これはセイレムから戻ってきて数日後の話だ。
アビゲイルへと降臨しかけた"異端なる神"を、幾たびの戦場を共に駆け抜けた仲間と共に倒し、彼女の新たな旅立ちを見届けた。
それで終わりだと思っていた。
帰ってから数日後、ダ・ヴィンチちゃんに呼ばれた俺はマシュと近未来観測レンズ「シバ」のある管制室へと急いだ。
「二人とも来たね。ちょっとどころじゃないが異常が発生してね、今からレイシフトをしてもらいたい」
「セイレムで魔神柱の消滅を確認しました。これ以上、人理焼却が行われるとは思えません。それに新局長が来られるまではレイシフトを禁止にするのでは?」
そう、セイレムでの戦いは俺たちにとって最後の戦いのはずだ。生き延びていたはずの魔神柱は全て倒された。そして、レイシフトを封印すると決定されていたはずだ。
「決定が覆るようなことがあった、ということですか」
「そういうことだね。それとセイレム関連のものだからということもあるんだろう。上ってのはいつも身勝手なものさ」
「一体どのような…」
ダ・ヴィンチちゃん曰く、セイレムで現れた"異端なる神"の一部が外へと出てしまっていた。その後、本体そのものを倒したため、消え去りはしたのだが、影響は残っていたということ。その力の残滓に触れ、異常が起きたという。

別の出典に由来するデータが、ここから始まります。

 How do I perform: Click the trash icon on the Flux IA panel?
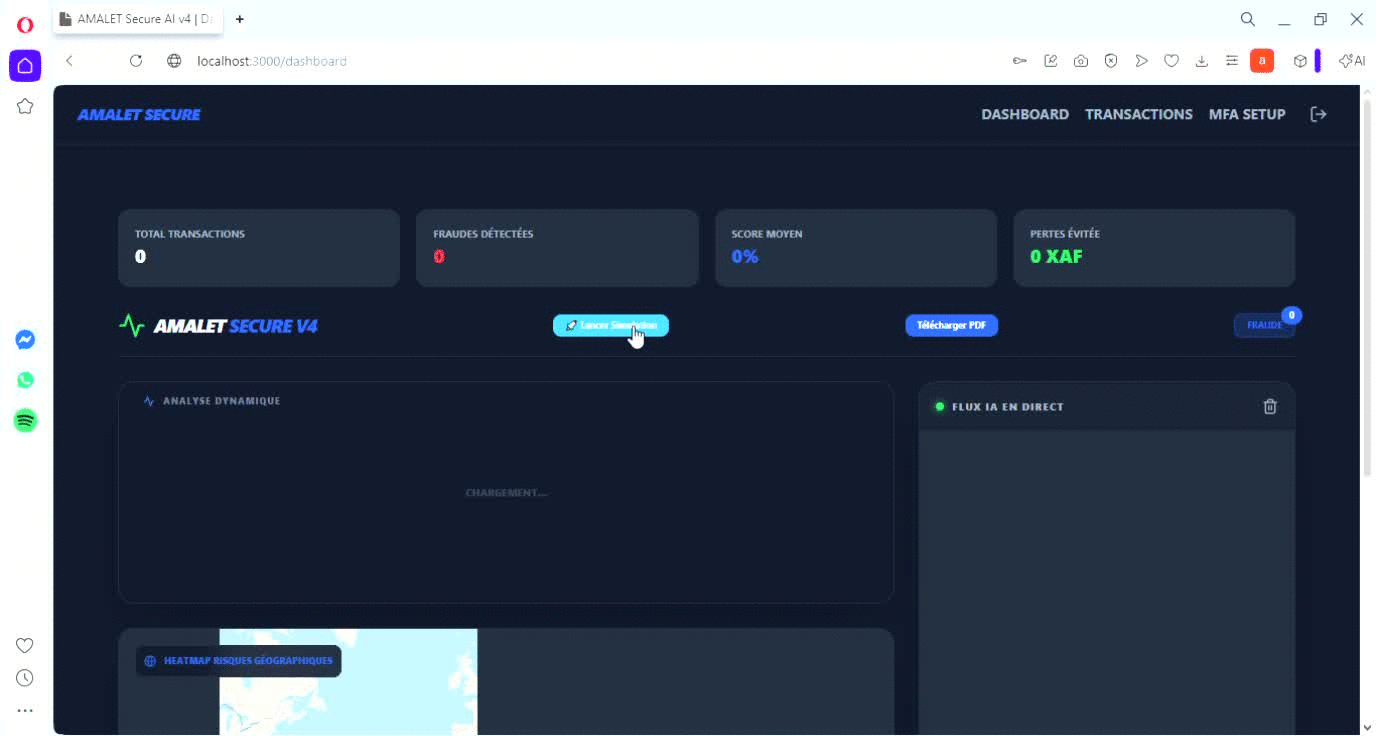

「異変が発生した場所はアーカム。調べてはみたけど、どうやらあの異端なる神との繋がりが深いようだ」
「アーカム…具体的な場所はどこでしょうか」
「場所はセイレムと同じ。まぁ、ここはセイレムのような風景はなく、大都市になっているようだ」
同じ……?
「どういう……?」
「アーカムというのはセイレムをモチーフにした架空都市。姿形瓜二つ、場所も全く同じときた。もう一つの名前と言っても間違いじゃないんじゃないかな。と、されていたんだがね」
「ダ・ヴィンチちゃん、30字で」
「なんと、架空都市とされていたその都市は実在していたんだ!セイレムという殻を被ってね」
「まとまっていません、ダ・ヴィンチちゃん」
その後、文句を言ったダ・ヴィンチちゃんが簡潔に説明してくれた。
セイレムが存在する場所にもう一つ都市、アーカムが存在していた。それは本来ならば、目にすることも入ることも出来ないよう結界が張られていた。が、先のセイレムから漏れ出た力が結界を揺るがせた。その結果、アーカムがこちら側へと出てきた。

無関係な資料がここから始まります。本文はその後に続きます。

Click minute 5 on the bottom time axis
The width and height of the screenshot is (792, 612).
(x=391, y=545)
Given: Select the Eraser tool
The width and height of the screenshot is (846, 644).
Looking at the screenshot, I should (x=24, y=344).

「まぁ、言ってしまうとアーカムはセイレム以上に異常だ。まぁ、異常なのは常らしい。それで安定してるんだから相当狂ってる場所だ」
「どう異常なんですか?」
「いや、それは全く。何せ、入った人間はいても出た人間はほとんどいないんだ」
その一言に空気が凍る。先のセイレムも、初めは同じような状態だった。そして、それよりも異常だとダ・ヴィンチちゃんに言わせたアーカム。中では何が起こっているのか。

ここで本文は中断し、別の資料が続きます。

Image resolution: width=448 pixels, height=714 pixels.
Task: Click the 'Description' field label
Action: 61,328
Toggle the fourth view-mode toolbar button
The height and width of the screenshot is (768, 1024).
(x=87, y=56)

「そういうわけで今回こそはほとんど情報無しな状態で行くしかないけど、どうする?」
「もちろん、今すぐアーカムに行こう!」
「うんうん、それでこそだ。なら、共に行くサーヴァントを……」
これから始まる今と次への間の物語。狂いに狂ったアーカム。そこで彼らに待ち受けるものとは一体ーーー
---------
同刻、アーカムシティ。
「異変に異変にさらに異変!仕事が増えて給料増えるのはいいが受け取りに行く暇もない!実質タダ働きみてぇなもんじゃねぇか!」
「社会への奉仕が存分に出来ると考えれば良いことではありませんか、魔導探偵殿」
「金が無ければやってられるか、んなこと!というより、なんで毎度持ってきてくれないんですかね!執事さん!」
変わらぬ毎日。騒がしい街。今はまだ。
「今は外とこちらは繋がってしまっている。厄介なことが起きなければいいのだが」
「うむ。しかし、ここは表に出るだけでも周囲に影響を与える。何が起きても不思議ではない」
「外から来る客人は耐えられるでしょうか。この狂気に」
図書館では三人の男が話し合う。これから降る最悪に対峙するために。今はまだ。
「さて、彼らが来るまでは見回りと行こうか、レディ」
「今は外には出られないけどね、ダディ」
彼らを待つ二人はいつもの日常を見守る。今はまだ。
「さぁ、再び始めようか。終わりの始まりを。始まりの終わりを。永劫の終焉を。永劫の開演を。もう一度踊ろうではないか。なぁ、魔導探偵」
獣はただ一人静かに呟く。黄金に輝く杯を片手に。